I was watching some video lecture, and the following fact was left as an exercise: If $U$ is a universal set in $\Sigma_k$ (i.e. $U$ itself is $\Sigma_k$, and for any $V$ that is $\Sigma_k$, we have $x\in V\iff \exists n : (n,x)\in U$, i.e., all $\Sigma_k$ sets can be obtained as sections of $U$) and if it is $\Pi_k$, then $D=\{x:(x,x)\in U\}$ is also $\Pi_k$.
I must be missing something, but isn't it kind of obvious?

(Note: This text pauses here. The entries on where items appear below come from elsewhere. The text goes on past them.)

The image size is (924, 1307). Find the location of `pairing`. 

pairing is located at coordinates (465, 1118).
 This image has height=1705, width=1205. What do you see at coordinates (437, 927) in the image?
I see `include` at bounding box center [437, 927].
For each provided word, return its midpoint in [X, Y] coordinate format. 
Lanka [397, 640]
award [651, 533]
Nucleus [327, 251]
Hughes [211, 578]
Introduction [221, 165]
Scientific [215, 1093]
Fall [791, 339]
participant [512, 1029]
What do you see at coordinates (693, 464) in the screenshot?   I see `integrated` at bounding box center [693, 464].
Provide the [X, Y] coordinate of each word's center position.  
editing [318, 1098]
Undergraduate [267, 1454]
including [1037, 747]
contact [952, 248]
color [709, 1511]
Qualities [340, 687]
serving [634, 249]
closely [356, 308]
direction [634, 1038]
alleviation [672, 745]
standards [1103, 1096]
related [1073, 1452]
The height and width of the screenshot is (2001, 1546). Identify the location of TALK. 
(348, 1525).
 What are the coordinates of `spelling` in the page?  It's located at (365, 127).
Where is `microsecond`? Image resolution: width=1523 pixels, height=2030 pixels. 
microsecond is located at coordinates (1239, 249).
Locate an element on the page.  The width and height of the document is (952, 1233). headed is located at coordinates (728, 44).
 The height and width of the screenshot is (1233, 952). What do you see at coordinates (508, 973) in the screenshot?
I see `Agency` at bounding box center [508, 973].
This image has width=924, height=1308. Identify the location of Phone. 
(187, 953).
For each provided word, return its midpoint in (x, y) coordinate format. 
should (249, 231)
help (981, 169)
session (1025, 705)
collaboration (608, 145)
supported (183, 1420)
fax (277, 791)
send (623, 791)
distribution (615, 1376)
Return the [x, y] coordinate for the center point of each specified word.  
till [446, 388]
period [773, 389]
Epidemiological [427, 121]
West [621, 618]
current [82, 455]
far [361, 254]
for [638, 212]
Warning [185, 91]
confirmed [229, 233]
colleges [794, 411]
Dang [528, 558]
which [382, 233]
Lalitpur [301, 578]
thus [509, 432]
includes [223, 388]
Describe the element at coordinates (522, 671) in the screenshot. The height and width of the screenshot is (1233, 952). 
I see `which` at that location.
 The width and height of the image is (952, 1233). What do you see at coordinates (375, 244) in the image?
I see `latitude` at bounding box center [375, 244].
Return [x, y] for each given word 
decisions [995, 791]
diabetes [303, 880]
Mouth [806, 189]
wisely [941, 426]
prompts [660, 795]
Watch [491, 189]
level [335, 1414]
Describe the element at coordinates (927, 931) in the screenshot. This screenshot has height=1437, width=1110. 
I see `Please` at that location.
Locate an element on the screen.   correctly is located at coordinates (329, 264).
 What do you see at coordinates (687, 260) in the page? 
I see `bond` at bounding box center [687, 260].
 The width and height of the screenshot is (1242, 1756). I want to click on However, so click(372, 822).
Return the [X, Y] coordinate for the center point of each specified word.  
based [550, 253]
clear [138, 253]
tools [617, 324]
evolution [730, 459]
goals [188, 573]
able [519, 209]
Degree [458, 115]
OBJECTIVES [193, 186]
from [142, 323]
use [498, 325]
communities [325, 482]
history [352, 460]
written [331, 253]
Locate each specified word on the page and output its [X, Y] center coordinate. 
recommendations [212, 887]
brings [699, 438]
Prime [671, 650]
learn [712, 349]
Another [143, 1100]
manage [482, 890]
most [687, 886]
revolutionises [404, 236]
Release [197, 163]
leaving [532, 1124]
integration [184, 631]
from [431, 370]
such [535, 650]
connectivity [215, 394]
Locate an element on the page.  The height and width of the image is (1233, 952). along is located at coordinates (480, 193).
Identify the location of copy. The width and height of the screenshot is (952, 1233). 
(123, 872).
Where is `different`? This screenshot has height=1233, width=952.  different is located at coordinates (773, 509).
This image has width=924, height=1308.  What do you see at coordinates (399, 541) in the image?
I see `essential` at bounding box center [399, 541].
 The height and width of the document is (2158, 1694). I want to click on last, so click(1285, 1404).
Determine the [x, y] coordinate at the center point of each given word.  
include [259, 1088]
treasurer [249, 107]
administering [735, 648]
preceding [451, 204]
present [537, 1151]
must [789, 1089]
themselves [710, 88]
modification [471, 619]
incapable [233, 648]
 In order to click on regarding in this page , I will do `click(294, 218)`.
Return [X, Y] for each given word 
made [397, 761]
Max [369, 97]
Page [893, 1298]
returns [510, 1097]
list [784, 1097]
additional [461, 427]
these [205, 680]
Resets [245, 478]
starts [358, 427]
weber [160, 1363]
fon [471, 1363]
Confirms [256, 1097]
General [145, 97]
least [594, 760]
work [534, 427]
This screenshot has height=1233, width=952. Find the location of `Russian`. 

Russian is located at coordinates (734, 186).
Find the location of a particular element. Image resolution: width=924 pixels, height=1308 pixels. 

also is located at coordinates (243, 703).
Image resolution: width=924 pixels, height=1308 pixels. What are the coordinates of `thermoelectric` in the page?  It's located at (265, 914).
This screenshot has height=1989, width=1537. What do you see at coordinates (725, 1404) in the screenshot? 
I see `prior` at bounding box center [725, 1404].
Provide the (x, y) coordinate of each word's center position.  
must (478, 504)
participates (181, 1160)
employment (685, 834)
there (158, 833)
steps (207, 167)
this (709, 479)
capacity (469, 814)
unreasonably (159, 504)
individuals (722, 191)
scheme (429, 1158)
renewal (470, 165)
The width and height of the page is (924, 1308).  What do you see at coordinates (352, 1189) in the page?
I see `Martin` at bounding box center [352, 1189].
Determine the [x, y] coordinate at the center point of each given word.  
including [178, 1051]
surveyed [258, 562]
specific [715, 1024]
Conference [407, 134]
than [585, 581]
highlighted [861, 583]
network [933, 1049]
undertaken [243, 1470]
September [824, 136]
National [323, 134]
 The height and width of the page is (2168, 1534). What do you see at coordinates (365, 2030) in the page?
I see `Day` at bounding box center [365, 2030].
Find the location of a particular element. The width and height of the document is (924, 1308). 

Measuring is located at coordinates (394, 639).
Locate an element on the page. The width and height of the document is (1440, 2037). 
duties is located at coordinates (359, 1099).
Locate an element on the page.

Since $U\in \Pi_k$, there is a computable $R\subset N^{2k+2}$ such that
$(a,b)\in U\iff \forall y_1\exists y_2\dots\exists y_k R(a,b,y_1,\dots,y_k)$
In particular, this holds for $a=b=x$. So
$x\in D\iff (x,x)\in U\iff \forall y_1\exists y_2\dots\exists y_k R(x,x,y_1,\dots,y_k)$
and hence $D$ is $\Pi_k$.
Are there any flaws in this proof?
Yup, the argument is that simple!
Specifically, given any $X\subseteq\mathbb{N}^2$, let $diag(X)=\{x: (x,x)\in X\}$. Then since $diag(X)$ is defined using $X$ only positively (that is, no clauses of the form "$\not\in X$") and only applies computable operations to $x$ (that is, the function $\mathbb{N}\rightarrow\mathbb{N}^2:x\mapsto (x,x)$ is computable), the set $diag(X)$ will live in exactly the same "reasonable complexity classes" as $X$ itself. I'm not going to define "reasonable complexity class," since in fact I don't have a definition for it, but it applies to each of the $\Sigma_k$, $\Pi_k$, and $\Delta_k$ classes.
This lets you prove (as you commented) that a $\Sigma_k$-universal set is not $\Pi_k$. Together with the construction of a $\Sigma_k$-universal set in the first place, this shows that the arithmetical hierarchy doesn't collapse. Another application is the nonexistence of $\Delta_k$-universal sets: if $U\subseteq\mathbb{N}^2$ is $\Delta_k$, then so is $A_U:=\{u: (u,u)\not\in U\}$ (since it's the complement of $\{u: (u,u)\in U\}$, which is $\Delta_k$ per the above observation, and the class $\Delta_k$ is closed under complements). But per Cantor we can't have $A_U$ be any of the "rows" of $U$.